Copy each line below that contains the string "dimensions".

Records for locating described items
━━━━━━━━
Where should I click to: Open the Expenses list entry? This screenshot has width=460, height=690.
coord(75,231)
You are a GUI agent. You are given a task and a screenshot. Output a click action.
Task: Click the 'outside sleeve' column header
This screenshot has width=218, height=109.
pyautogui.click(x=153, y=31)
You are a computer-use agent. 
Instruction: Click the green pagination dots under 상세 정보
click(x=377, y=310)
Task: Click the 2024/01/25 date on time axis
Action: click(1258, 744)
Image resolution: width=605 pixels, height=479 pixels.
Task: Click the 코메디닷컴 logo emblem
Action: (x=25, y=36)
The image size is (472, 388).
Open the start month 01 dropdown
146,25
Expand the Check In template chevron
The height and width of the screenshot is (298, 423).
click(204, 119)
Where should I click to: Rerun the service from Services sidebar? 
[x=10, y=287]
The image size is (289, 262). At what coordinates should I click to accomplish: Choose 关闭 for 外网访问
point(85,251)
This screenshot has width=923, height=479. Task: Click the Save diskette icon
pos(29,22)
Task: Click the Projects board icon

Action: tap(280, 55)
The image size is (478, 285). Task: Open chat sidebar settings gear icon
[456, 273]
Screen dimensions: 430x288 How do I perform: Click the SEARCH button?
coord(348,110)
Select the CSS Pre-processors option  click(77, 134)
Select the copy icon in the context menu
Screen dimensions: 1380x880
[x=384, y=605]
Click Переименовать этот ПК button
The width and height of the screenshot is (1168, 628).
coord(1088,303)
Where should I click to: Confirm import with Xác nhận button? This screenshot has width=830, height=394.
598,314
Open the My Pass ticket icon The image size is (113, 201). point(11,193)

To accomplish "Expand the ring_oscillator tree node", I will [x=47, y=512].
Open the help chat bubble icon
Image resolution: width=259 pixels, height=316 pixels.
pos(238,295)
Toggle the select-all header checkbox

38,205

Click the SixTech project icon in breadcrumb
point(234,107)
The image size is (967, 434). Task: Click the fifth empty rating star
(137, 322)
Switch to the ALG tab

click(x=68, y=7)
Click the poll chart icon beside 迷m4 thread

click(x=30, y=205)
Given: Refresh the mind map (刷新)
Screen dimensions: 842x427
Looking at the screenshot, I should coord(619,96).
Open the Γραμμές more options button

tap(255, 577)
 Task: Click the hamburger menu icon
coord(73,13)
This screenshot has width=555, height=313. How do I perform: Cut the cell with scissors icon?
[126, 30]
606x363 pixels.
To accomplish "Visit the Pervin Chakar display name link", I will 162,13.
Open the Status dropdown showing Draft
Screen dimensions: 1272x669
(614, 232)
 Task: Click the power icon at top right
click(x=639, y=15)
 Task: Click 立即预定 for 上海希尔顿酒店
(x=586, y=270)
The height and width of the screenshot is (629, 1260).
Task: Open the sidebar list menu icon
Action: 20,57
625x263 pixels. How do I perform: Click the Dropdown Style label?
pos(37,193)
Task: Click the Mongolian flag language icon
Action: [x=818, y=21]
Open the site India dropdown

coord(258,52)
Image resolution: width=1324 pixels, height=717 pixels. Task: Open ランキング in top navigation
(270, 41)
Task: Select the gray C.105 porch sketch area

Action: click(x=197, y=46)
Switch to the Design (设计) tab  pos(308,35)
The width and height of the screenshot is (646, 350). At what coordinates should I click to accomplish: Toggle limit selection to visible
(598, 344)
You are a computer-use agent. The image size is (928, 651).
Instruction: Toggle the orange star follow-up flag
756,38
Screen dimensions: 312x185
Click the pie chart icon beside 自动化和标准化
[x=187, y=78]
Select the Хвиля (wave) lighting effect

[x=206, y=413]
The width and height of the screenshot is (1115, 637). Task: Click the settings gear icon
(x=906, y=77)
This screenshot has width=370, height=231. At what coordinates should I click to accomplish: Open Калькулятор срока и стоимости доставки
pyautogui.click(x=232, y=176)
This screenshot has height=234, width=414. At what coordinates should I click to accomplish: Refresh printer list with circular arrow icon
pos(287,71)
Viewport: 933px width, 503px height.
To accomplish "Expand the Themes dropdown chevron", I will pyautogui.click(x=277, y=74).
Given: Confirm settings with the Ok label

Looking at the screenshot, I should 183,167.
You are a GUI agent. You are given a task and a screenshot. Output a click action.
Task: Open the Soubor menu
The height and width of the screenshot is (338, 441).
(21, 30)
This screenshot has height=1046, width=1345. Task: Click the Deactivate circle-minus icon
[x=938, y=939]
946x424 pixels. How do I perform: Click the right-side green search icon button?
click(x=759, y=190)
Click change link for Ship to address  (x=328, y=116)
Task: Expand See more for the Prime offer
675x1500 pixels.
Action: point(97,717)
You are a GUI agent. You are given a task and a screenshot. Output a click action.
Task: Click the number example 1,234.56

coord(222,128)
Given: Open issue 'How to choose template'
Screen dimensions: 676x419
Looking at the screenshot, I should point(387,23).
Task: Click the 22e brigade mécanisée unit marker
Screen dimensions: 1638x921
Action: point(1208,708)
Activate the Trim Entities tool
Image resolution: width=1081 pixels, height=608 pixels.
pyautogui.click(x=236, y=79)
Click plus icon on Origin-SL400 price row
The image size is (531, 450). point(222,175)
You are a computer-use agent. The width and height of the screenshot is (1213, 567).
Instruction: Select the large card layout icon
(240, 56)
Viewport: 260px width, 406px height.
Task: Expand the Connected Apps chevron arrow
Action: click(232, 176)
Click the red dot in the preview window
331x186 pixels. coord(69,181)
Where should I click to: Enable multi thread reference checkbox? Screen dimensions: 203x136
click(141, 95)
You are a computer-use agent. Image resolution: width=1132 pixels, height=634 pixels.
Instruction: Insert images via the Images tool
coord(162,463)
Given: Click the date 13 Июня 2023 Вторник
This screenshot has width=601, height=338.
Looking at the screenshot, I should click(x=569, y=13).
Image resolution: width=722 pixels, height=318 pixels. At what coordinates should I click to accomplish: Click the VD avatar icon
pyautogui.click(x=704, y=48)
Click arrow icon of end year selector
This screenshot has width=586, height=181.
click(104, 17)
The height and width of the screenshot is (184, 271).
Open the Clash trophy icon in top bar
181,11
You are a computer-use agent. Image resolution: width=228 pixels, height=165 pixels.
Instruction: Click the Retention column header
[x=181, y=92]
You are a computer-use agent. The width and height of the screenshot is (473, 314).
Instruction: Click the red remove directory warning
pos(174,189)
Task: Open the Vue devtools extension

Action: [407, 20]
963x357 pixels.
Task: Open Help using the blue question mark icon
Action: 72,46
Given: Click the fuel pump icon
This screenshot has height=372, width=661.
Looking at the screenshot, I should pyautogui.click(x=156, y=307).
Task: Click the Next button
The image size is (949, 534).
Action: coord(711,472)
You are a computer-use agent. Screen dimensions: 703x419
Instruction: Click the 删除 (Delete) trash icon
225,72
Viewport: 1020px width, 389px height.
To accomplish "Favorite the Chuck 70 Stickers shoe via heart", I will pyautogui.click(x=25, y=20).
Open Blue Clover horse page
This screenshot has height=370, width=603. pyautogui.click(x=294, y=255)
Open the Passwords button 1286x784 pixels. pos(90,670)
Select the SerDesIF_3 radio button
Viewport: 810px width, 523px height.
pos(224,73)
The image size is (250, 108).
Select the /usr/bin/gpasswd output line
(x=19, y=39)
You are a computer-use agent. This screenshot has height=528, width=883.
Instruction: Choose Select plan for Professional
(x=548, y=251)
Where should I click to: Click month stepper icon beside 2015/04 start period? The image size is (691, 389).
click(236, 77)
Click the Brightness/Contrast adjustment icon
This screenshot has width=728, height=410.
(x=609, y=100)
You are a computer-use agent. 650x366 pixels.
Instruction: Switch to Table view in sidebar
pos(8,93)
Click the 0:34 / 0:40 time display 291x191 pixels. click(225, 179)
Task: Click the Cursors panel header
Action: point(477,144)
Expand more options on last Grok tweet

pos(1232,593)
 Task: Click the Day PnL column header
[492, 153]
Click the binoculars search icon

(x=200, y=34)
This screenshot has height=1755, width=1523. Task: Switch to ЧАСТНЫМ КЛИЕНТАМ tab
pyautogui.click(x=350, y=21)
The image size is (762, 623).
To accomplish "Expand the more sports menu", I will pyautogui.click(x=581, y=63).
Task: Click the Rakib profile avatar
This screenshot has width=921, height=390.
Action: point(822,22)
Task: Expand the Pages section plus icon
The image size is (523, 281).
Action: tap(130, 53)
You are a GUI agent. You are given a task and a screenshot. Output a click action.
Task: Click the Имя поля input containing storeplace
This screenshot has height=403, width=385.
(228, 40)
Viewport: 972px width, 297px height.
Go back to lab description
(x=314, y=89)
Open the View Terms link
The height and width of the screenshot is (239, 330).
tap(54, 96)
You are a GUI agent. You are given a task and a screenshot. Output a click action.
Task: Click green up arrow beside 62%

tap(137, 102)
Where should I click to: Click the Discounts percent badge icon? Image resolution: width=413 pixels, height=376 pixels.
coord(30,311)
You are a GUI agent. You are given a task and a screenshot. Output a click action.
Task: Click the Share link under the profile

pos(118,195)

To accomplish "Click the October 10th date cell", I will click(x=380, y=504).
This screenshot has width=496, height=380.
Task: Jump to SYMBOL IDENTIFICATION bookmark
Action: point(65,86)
━━━━━━━━
▶ **In response**
Screen dimensions: 430x288 How do I perform: Click the SEARCH button?
Screen dimensions: 1380x880
Screen dimensions: 842x427
Screen dimensions: 1272x669
Screen dimensions: 312x185
Screen dimensions: 676x419
Screen dimensions: 1638x921
Where should I click to: Enable multi thread reference checkbox? Screen dimensions: 203x136
You are a computer-use agent. Screen dimensions: 703x419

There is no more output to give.